▶ [読解文]
____________

海外ミステリ・レビュー

……新旧の積ん読本を崩しつつ

「戦慄のシャドウファイア」ディーン・R・クーンツ

1987年発表、日本での人気を決定付けた快作。当時、1990年前後のクーンツ・ブームは凄まじく、無名時代の過去作品も含めて相次いで飜訳され、大概は好評を得ていた。スティーヴン・キングの牙城へ一気に攻め込み、その後のモダンホラーを牽引した実力は伊達ではない。

遺伝子工学を極め、政府に取り入って財を成した天才科学者リーベンが事故死する。離婚調停での莫大な慰謝料を拒否することで夫への侮蔑を意思表示した妻レイチェルに激怒した直後だった。だが、死んだ男は、間もなく甦る。リーベンは、自らに施していた人体実験により不死となっていた。男の目的は、ただひとつ。自尊心を踏みにじった妻への復讐を果たすこと。やがて、どこまでもレイチェルを追い掛け回す男の身体は、徐々に異形の怪物へと変化していく。同時に理性を失い、遂には捕食の対象として人間を狩り始める。

メインプロットを刈り込み、肉付けしたディテールで仕上げる分厚い構成。早い場面転換と映像的な描写。シーン毎に小さな山場を盛り込み、次第に大きな流れへと繋ぐダイナミックな展開。終盤へ向けてひたすらに加速するスピード感。娯楽小説のあらゆる要素を盛り込んだ豪腕は特筆すべきで、エンターテインメント性を徹底的に探究し、消化し、放出している。破壊力が圧倒的なのは当然である。

____________

▶ [資料抜粋]
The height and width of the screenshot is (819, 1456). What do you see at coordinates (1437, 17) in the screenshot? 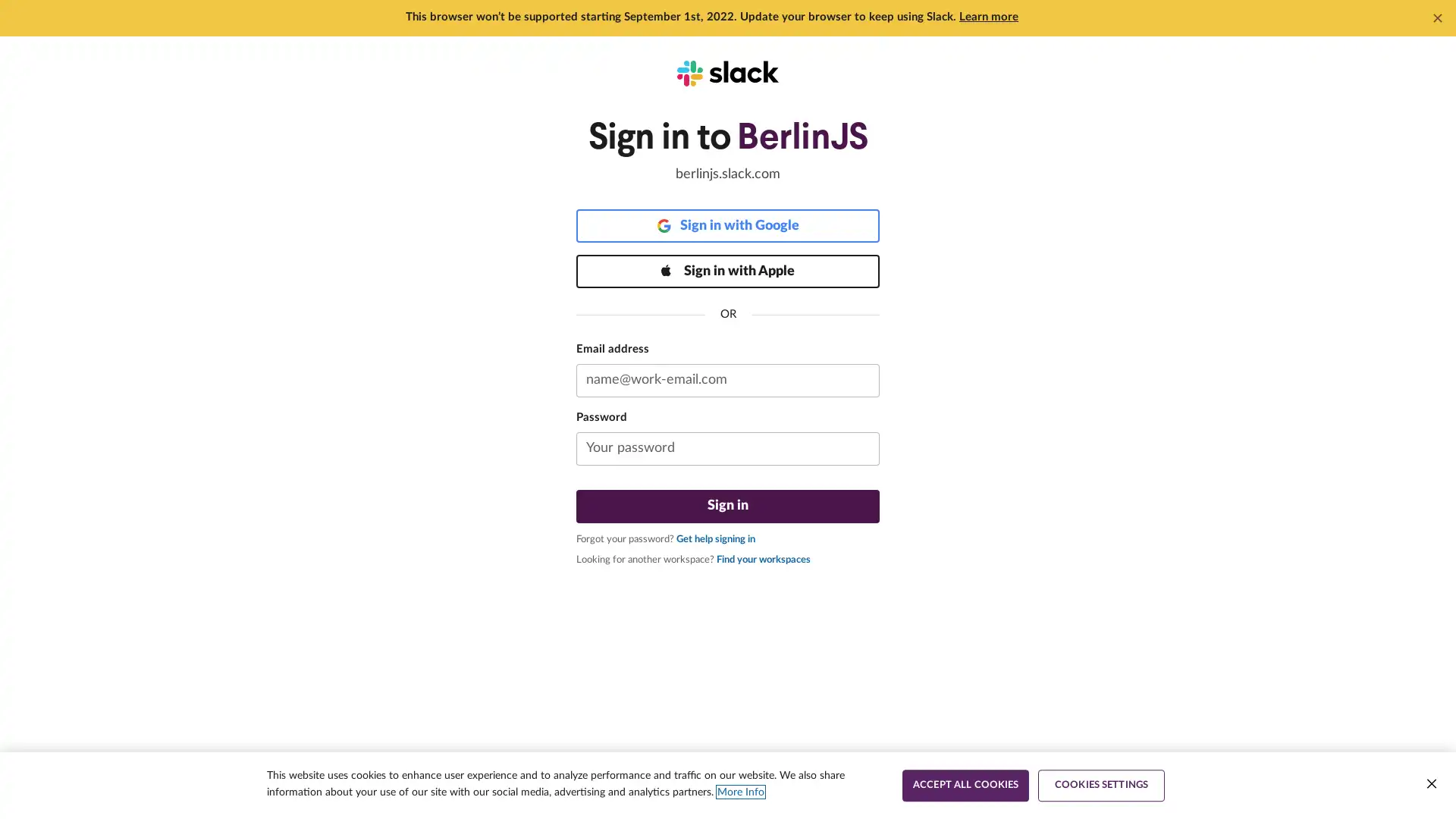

____________

▶ [設問 1]
書評によると、事故死したリーベンが甦ることができたのはなぜか。一、二文で説明せよ。
▶ [設問 2]
書評に名前が出てくる人物をすべて挙げよ。
▶ [設問 3]
書評について、次の問いに答えよ。
(a) 「戦慄のシャドウファイア」は何年に発表されたか。
(b) クーンツ・ブームが凄まじかったのはいつ頃か。
(c) 甦ったリーベンのただひとつの目的は何か。

▶ [解答 1]
リーベンは自らに人体実験を施しており、それによって不死となっていたからである。

▶ [解答 2]
ディーン・R・クーンツ
スティーヴン・キング
リーベン
レイチェル

▶ [解答 3]
(a) 1987年
(b) 1990年前後
(c) 自尊心を踏みにじった妻への復讐を果たすこと